The nice thing? Nobody needs a football PhD to understand why the Patriots got cuffed around in Super Bowl 60.
Drake Maye got bopped around too much. That made him jumpy. And Josh McDaniels didn’t pivot to any viable answer to stop the bopping around.
It’s harder to figure out why those things happened.
Why, after a season of competency, did rookie left tackle Will Campbell allow 14 pressures? Bad matchup? Nerves? Not strong enough above the waist? Is his MCL, which caused him to miss four games, still an issue? Are his arms too short? Is he unsuited to play left tackle in the NFL?
The same general questions can be applied to left guard Jared Wilson. Sunday was the first time two rookie linemen started together in a Super Bowl. And after a season of watching those two and saying, “Hey … not bad…!” the worst-case scenario played out in front of the football-watching world.
Meanwhile, Maye got bopped around in other games. He still reined it back in after mistakes or made sensational throws despite the pressure (the playoff win over Houston being a prime example). That he wasn’t able to regain poise this time (or escape with his feet, which he so often has) leads me to believe it was nerves and jumpiness. Was it the moment? Was it the heat he was under? It wasn’t his shoulder.
The Seahawks performed a poise-ectomy on him. So, what’s that mean? Was this a one-shot deal and Maye shakes it off? Or … BLUEPRINT?!?!?!?
And do you see what he has on his back? A tiny little monkey.
Finally, with Campbell getting pushed around like a shopping cart, why didn’t McDaniels pivot faster? My suspicion — based on Mike Vrabel’s rallying sideline actions and halftime comments saying the team just needed to settle down — is that they believed the problem was more nerves-related than a lack of talent or strength on Campbell’s part.
They were stuck between, “Hey, we know how to do this … just settle in and do it.” And, “S—, we can’t do this. We have to change.”
And I ONE MILLION PERCENT understand that quandary. If you’ve seen a particular level of competency for 23 games from your guys, you expect it will resurface. Just because you’re having negative plays early, you don’t want to throw out the baby with the bathwater after two weeks of preparing.
Change too soon and it doesn’t work? THAT would be panic.
The fact Seattle wasn’t running away with the game may have given the Patriots a false sense that they had time to work it out. There was no figuring it out. The Seahawks had a better game plan and better players. Better. Stronger. Faster. They had a real Steve Austin problem.
Seahawks corner Devon Witherspoon was a major part of the destructiveness.
“I knew what was going on,” Witherspoon told SiriusXM NFL Radio. “We had a good tell on what they like to do and how they like to play and how they were going to attack us. Coach put us in the best position to win. …

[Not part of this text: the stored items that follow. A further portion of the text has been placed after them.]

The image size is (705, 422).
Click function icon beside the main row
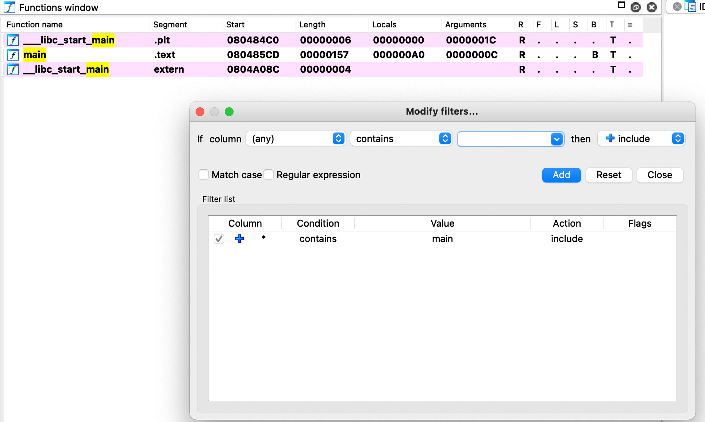(x=13, y=55)
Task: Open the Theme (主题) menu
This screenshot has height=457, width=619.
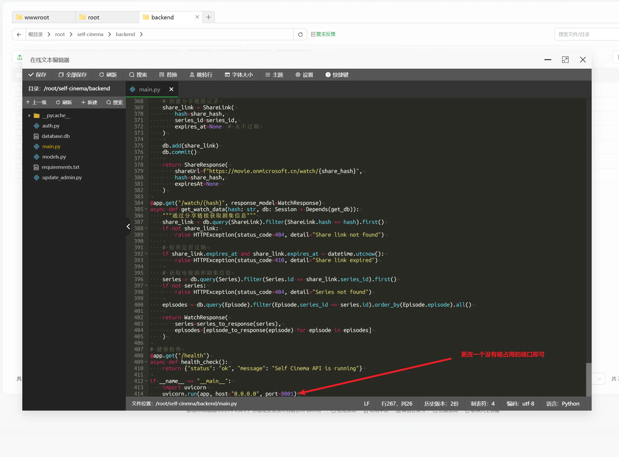Action: point(274,75)
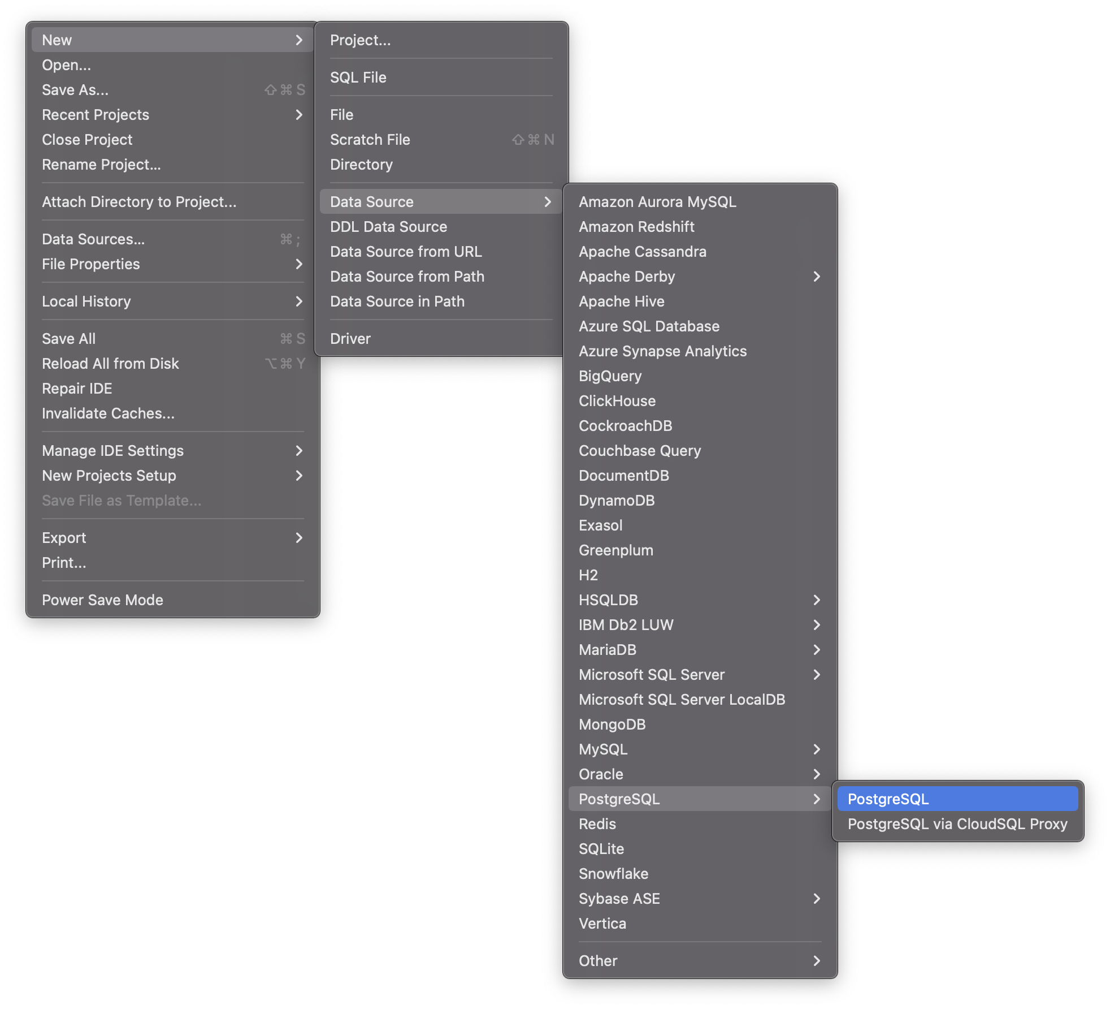Select MongoDB as the data source
The height and width of the screenshot is (1009, 1110).
(612, 724)
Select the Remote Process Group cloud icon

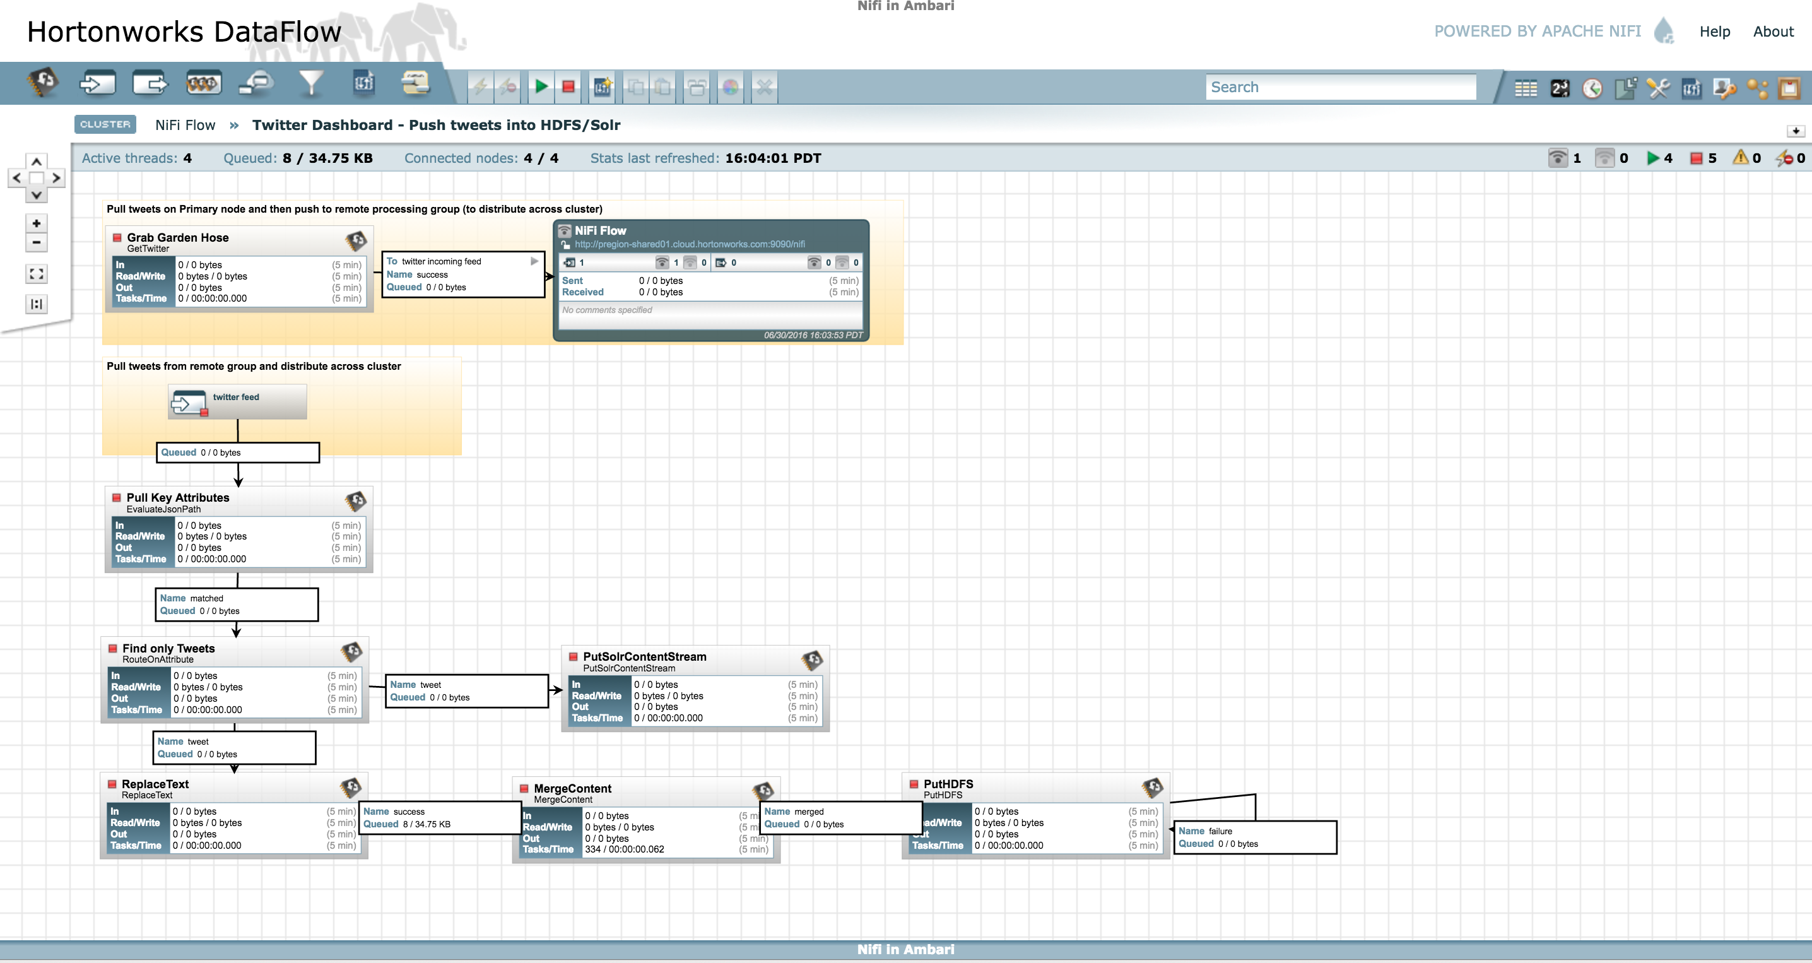(255, 84)
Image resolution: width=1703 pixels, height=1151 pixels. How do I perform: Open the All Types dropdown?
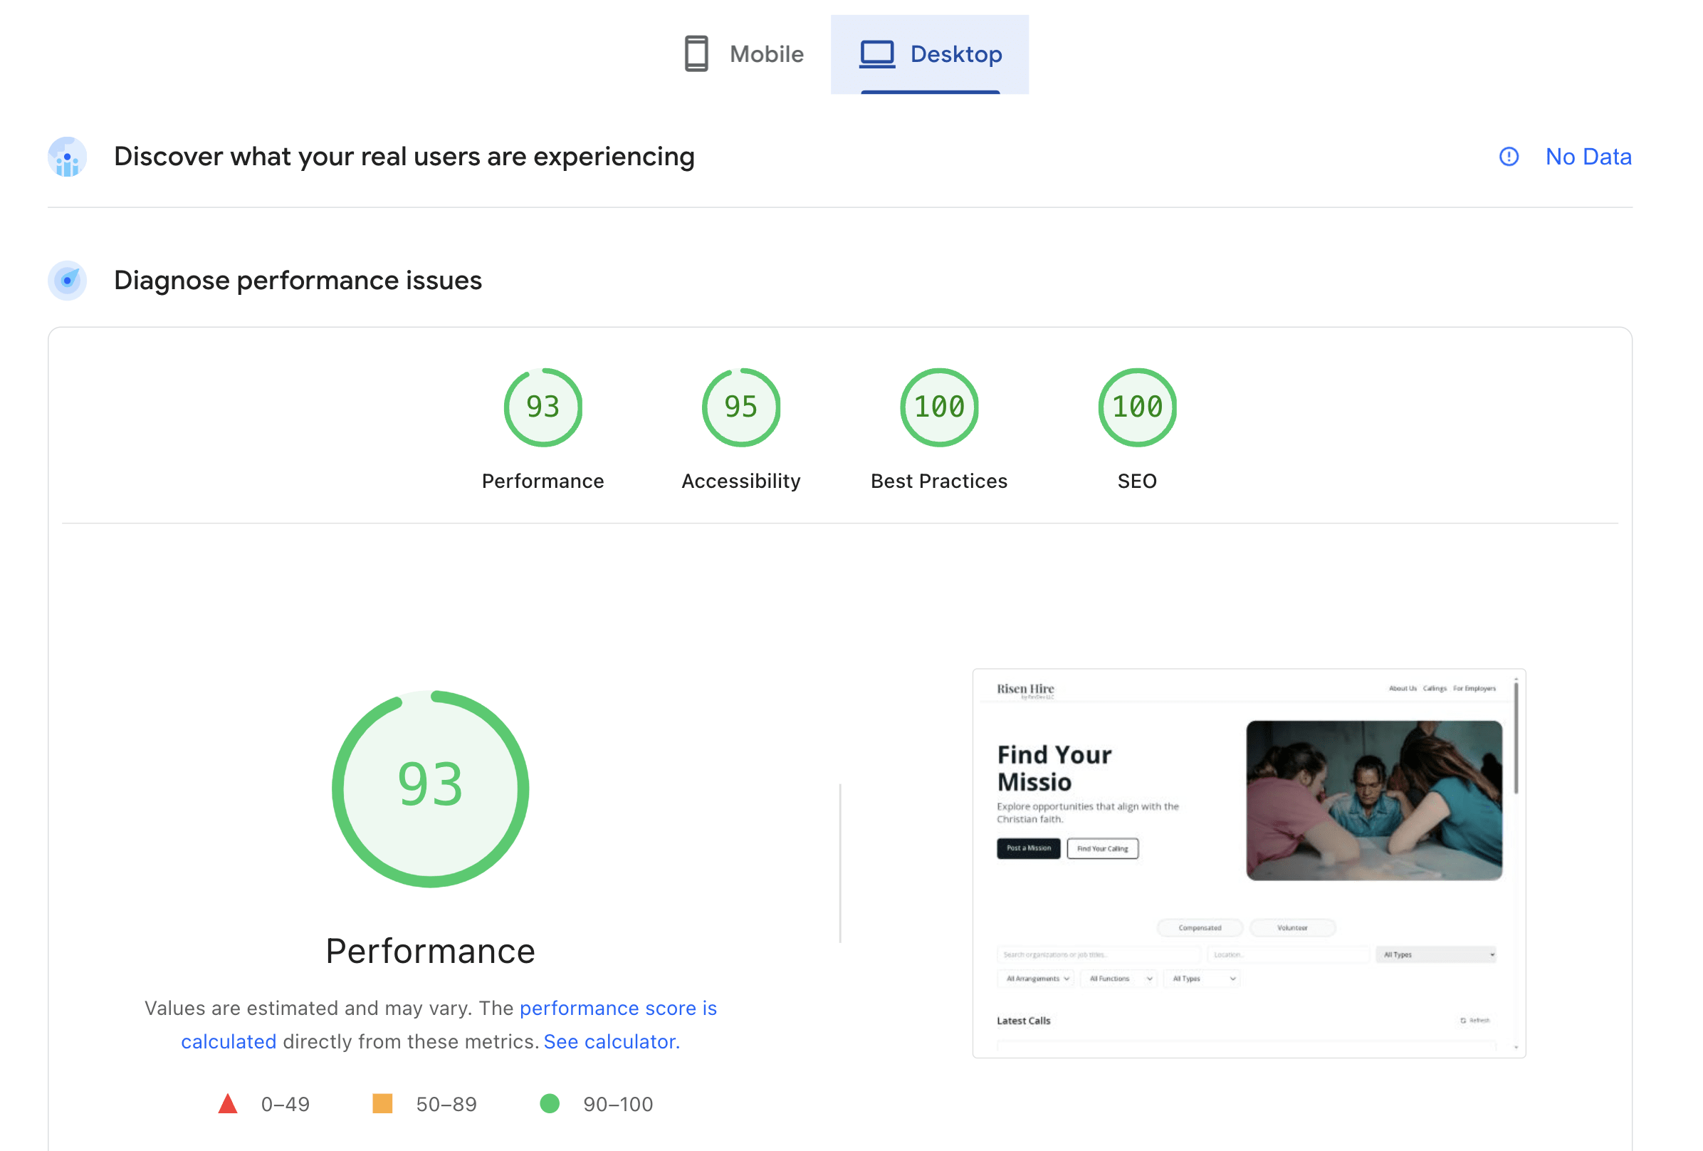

“We had a tell on their guards and their tackles, how they like to set, they’re going to overset on certain rushes, they’re going to fall for certain moves any time a group of guys get after them, and today I think we did that,” Witherspoon said.
I should say SO!!
I would have REALLY liked to see a moving pocket for Maye (as many mentioned), but the one time he did that, he got tracked down. He also didn’t show the same pocket escapability he normally does. If the Patriots were going to pound the middle of the line, maybe more Rhamondre Stevenson and less TreVeyon Henderson?
Regardless, they were cartoonishly ineffective. ACME anvils falling on every drive. A quick recap:
First drive
Two first downs. First-and-10 at the Seattle 45-yard line. SACK! Second-and-20.
Second drive
Maye to Kayshon Boutte for 21 yards.
Two negative run plays with Henderson.
SACK! On third-and-15 from the Seattle 48.
Fourth drive
Second play of the drive SACKED! on second-and-7.
Fifth drive
Started at their own 2. One first down. Then a third-and-7 FALSE START! on Poor Will Campbell.
Sixth drive
(First of the second half)
Henderson for 9. Henderson for 0. Incompletion. Punt.
Seventh drive
First-and-10 at the 18. SACKED for a loss of 2.
Eighth drive
Strip-sack fumble on third-and-6 at the Patriots 44.
Need I go on? I need not.
Both teams came in with similar game plans: Harass the ever-loving crap out of the quarterback and see if he cracks. The Patriots buzzed Sam Darnold’s tower all night, but never made the play that unnerved him. I think he was lucky and OK (rather than lucky and good).
On the other side, the Seahawks got home because they exposed the heretofore never-seen combo of left tackle/left guard rookie starters in a Super Bowl.
Naively, I came to believe the Patriots would overcome all their youth because they kind of had done it all year. But they all played young.
The Patriots will rue this game — not because they lost it, but more because they never even gave themselves a chance to find out if they could have won it.